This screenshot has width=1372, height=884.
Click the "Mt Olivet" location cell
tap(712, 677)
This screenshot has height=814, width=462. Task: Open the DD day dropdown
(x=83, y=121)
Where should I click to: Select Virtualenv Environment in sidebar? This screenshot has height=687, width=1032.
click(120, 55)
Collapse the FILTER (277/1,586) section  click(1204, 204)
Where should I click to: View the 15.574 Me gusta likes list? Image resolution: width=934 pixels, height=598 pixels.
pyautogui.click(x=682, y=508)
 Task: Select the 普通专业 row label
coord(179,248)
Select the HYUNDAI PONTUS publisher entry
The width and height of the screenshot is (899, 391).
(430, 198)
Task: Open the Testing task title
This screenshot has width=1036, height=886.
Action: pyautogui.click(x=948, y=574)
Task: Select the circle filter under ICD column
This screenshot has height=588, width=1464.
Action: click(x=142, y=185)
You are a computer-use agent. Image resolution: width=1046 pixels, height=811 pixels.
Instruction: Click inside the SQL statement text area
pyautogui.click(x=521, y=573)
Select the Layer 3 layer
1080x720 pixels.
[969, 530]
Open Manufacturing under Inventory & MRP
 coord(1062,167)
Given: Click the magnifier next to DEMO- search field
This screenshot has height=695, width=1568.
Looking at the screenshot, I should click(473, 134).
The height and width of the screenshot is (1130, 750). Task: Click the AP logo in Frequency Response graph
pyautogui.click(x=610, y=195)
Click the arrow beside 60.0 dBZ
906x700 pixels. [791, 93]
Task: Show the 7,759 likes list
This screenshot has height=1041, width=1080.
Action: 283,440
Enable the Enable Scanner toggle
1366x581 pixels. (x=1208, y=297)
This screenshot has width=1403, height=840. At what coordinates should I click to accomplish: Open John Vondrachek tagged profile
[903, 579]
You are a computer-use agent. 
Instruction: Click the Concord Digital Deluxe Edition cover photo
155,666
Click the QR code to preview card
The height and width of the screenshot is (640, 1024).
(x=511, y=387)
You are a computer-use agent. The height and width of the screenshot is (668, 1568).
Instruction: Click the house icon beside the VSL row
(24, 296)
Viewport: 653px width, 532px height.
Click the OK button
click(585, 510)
★ ★ ★ ★ ★
Every line of the data is to be printed again exactly.

This screenshot has width=1372, height=884.
Click the "Mt Olivet" location cell
tap(712, 677)
This screenshot has height=814, width=462. Task: Open the DD day dropdown
(x=83, y=121)
Where should I click to: Select Virtualenv Environment in sidebar? This screenshot has height=687, width=1032.
click(120, 55)
Collapse the FILTER (277/1,586) section  click(1204, 204)
Where should I click to: View the 15.574 Me gusta likes list? Image resolution: width=934 pixels, height=598 pixels.
pyautogui.click(x=682, y=508)
 Task: Select the 普通专业 row label
coord(179,248)
Select the HYUNDAI PONTUS publisher entry
The width and height of the screenshot is (899, 391).
(430, 198)
Task: Open the Testing task title
This screenshot has width=1036, height=886.
Action: pyautogui.click(x=948, y=574)
Task: Select the circle filter under ICD column
This screenshot has height=588, width=1464.
Action: click(x=142, y=185)
You are a computer-use agent. Image resolution: width=1046 pixels, height=811 pixels.
Instruction: Click inside the SQL statement text area
pyautogui.click(x=521, y=573)
Select the Layer 3 layer
1080x720 pixels.
[969, 530]
Open Manufacturing under Inventory & MRP
 coord(1062,167)
Given: Click the magnifier next to DEMO- search field
This screenshot has height=695, width=1568.
Looking at the screenshot, I should click(473, 134).
The height and width of the screenshot is (1130, 750). Task: Click the AP logo in Frequency Response graph
pyautogui.click(x=610, y=195)
Click the arrow beside 60.0 dBZ
906x700 pixels. [791, 93]
Task: Show the 7,759 likes list
This screenshot has height=1041, width=1080.
Action: 283,440
Enable the Enable Scanner toggle
1366x581 pixels. (x=1208, y=297)
This screenshot has width=1403, height=840. At what coordinates should I click to accomplish: Open John Vondrachek tagged profile
[903, 579]
You are a computer-use agent. 
Instruction: Click the Concord Digital Deluxe Edition cover photo
155,666
Click the QR code to preview card
The height and width of the screenshot is (640, 1024).
(x=511, y=387)
You are a computer-use agent. The height and width of the screenshot is (668, 1568).
Instruction: Click the house icon beside the VSL row
(24, 296)
Viewport: 653px width, 532px height.
Click the OK button
click(585, 510)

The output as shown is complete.